Notably, technology and infrastructure policy, not carbon emissions policy per se, were largely responsible for carbon emission reductions over this period.13 This included domestic investments like the R&D that led to the shale revolution and deployment incentives powering wind and solar’s growth, but also international forces, most especially Chinese industrial investments in low-carbon energy technologies. While U.S. oil and gas markets have become increasingly (if not absolutely) independent in the last 15 years, the domestic markets for wind turbines, solar photovoltaic panels, lithium-ion batteries, and even electric vehicles have become more and more dependent on China for both raw materials and finished products.14

This growing emphasis on infrastructure and technology policy was supercharged by the fourth key development in recent energy policy and politics: the flurry of supply-side policy interventions that followed in the wake of the COVID-19 pandemic, the global supply chain disruptions, and the Russian invasion of Ukraine.15

The CARES Act, Operation Warp Speed, and the American Rescue Plan—pandemic response policies pursued across the Trump and Biden administrations—evinced an unprecedented financial and industrial policy intervention into the American economy. The Biden administration followed these up with the Infrastructure Innovation and Jobs Act (IIJA), the CHIPS and Science Act, and the Inflation Reduction Act, which collectively amount to a “new green industrial policy.” Policymakers described these laws as economic rescue and national security policies as much, or more, as they described them as climate or environmental policies.

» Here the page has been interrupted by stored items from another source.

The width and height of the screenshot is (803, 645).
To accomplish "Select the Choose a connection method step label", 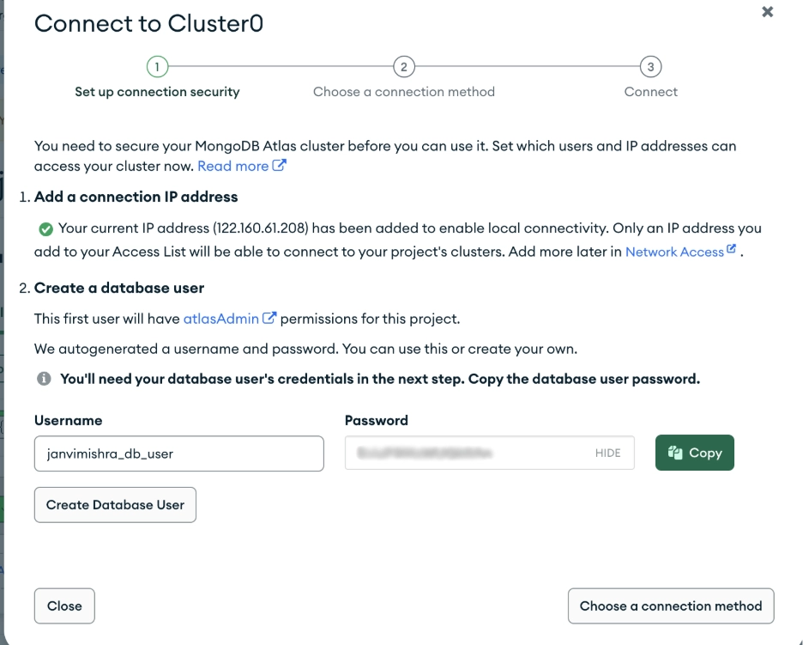I will point(403,91).
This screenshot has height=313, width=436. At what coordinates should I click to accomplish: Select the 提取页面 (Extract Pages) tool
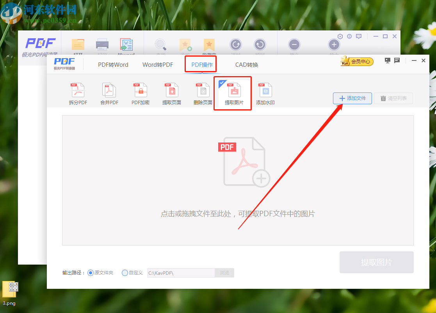(171, 93)
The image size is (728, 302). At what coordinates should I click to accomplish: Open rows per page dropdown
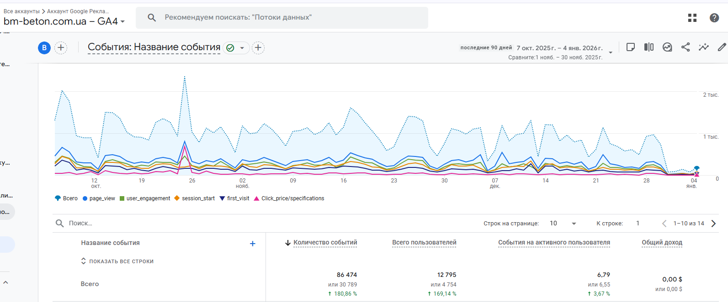pos(563,224)
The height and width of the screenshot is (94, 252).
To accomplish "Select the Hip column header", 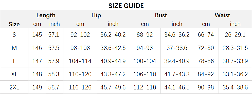I will tap(96, 15).
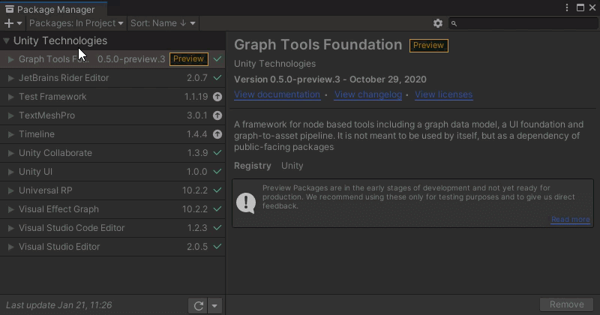Screen dimensions: 600x315
Task: Collapse the Unity Technologies group
Action: click(7, 41)
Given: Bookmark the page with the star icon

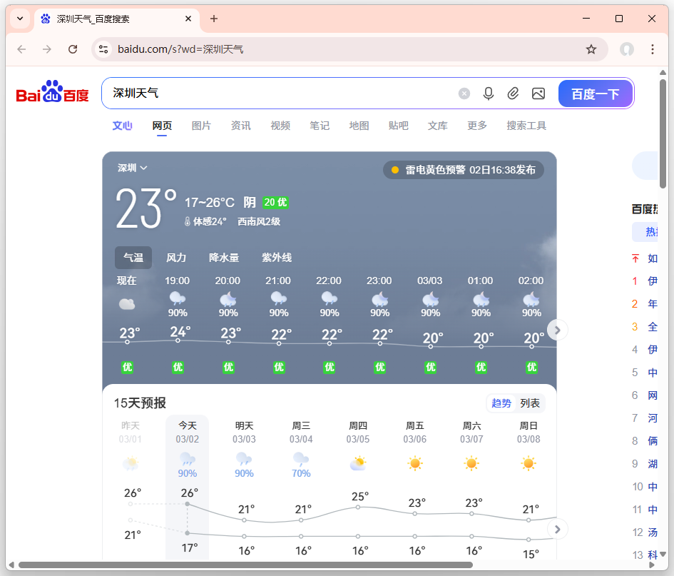Looking at the screenshot, I should click(591, 49).
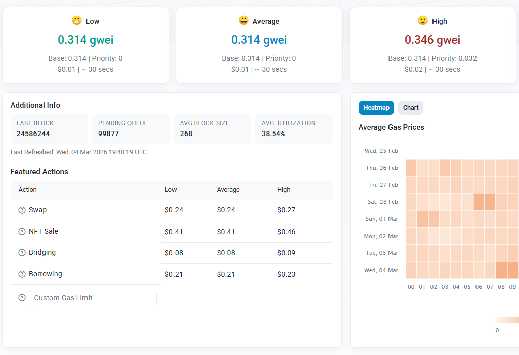Switch to the Chart tab
The height and width of the screenshot is (355, 519).
[411, 108]
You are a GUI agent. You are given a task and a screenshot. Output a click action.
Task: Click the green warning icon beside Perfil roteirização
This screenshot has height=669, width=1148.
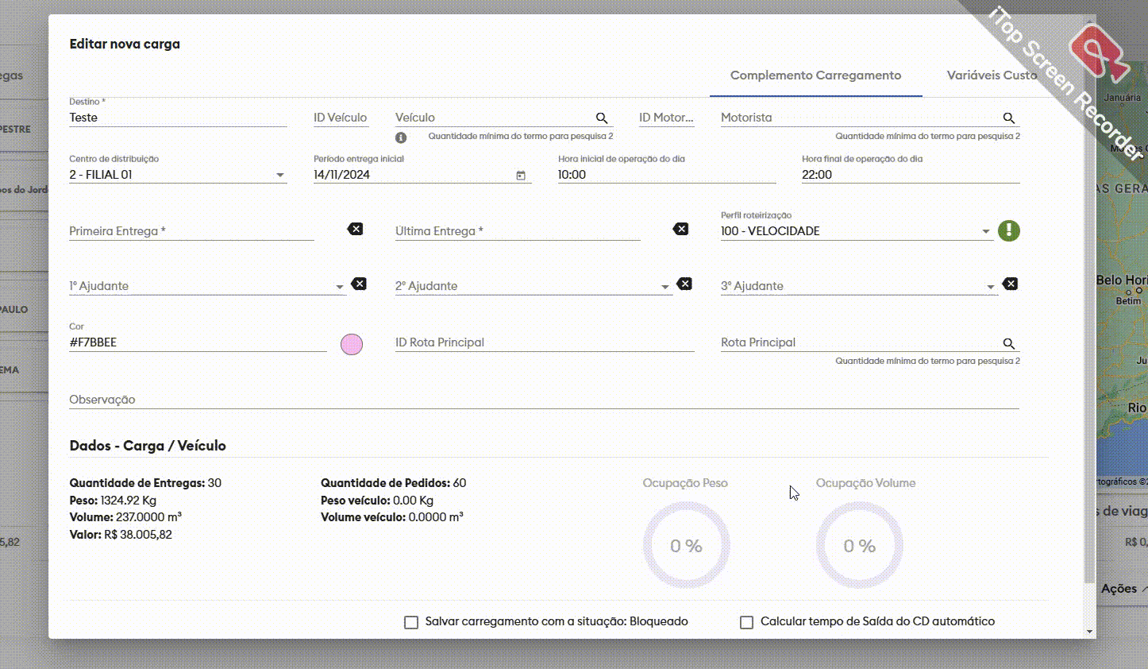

These post-pandemic pieces of legislation rode the momentum established by (a) the renewed attention of energy and environmental advocates on supply-side interventions; (b) the American shale revolution’s salutary effects on energy prices and domestic industrial activity; and (c) the proof-of-concept provided by price declines in renewables and lithium-ion batteries, which enabled new optimism for similar revolutions in hydrogen electrolyzers, advanced nuclear reactors, enhanced geothermal drilling, electric heat pumps, fully electric vehicles, and more.

If popular energy systems models are at all reliable, the recent shifts in the American energy system are only the beginning. The coming decades may witness a doubling of U.S. electricity production and consumption, as many end-uses are electrified and IRA incentives enable massive new deployments of solar, wind, nuclear, geothermal, and carbon capture facilities.16 Production of certain commodities, like hydrogen and certain critical minerals, might increase by several orders of magnitude. Deployment of electric power transmission lines and pipelines for captured carbon and ammonia is projected to double or more. Economists expect public and private investments in these massive infrastructural endeavors to exceed multiple trillions of dollars over the next two or three decades.17

The Politics of Energy Abundance and Affordability

The massive investments passed by both the Biden and Trump administrations are landing in an uncomfortable moment for global capital markets and geopolitics. Interest rates have risen steadily since the COVID lockdowns of 2020, while resilient economic demand has combined with global conflict and supply chain shocks to keep energy commodity prices high. In an era of costlier energy and material resources, high interest rates, and high deficits, neither the old emissions pricing paradigm nor the alternative investment paradigm is likely to take us much further.18

The major energy policy debates in the coming years will linger on how to keep consumer prices low, how to accommodate the trillions of dollars in subsidies for low-carbon technologies with both environmentalist and local opposition to infrastructure projects, how to reform federal and state regulatory regimes, and how to use trade and foreign policy in influence energy import and human rights priorities.

Both sides of the political aisle—either explicitly or tacitly—will continue to support domestic oil and gas production, which already benefits from a categorical exclusion under NEPA as well as a fully capitalized workforce and supply chain. While the Biden administration came into office promising to limit drilling on federal lands and otherwise discourage oil and gas development, the White House’s practical decisions have, if anything, worked in the opposite direction. The administration has granted more oil and gas drilling permits than the Trump White House had by this point,19 and the Justice Department is actively arguing against activist lawsuits to hold fossil fuel industries liable for global climate damages.20 All sides agree, at the end of the day, that abundant, affordable energy is non-negotiable.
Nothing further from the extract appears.